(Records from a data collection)
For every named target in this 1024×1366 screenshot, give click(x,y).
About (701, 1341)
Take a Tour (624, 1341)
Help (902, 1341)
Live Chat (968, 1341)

• [Task to carry out]: Would you return the full set of entries, unchanged in every detail?

• [Task output]:
For every named target in this 1024×1366 screenshot, give click(x,y).
About (701, 1341)
Take a Tour (624, 1341)
Help (902, 1341)
Live Chat (968, 1341)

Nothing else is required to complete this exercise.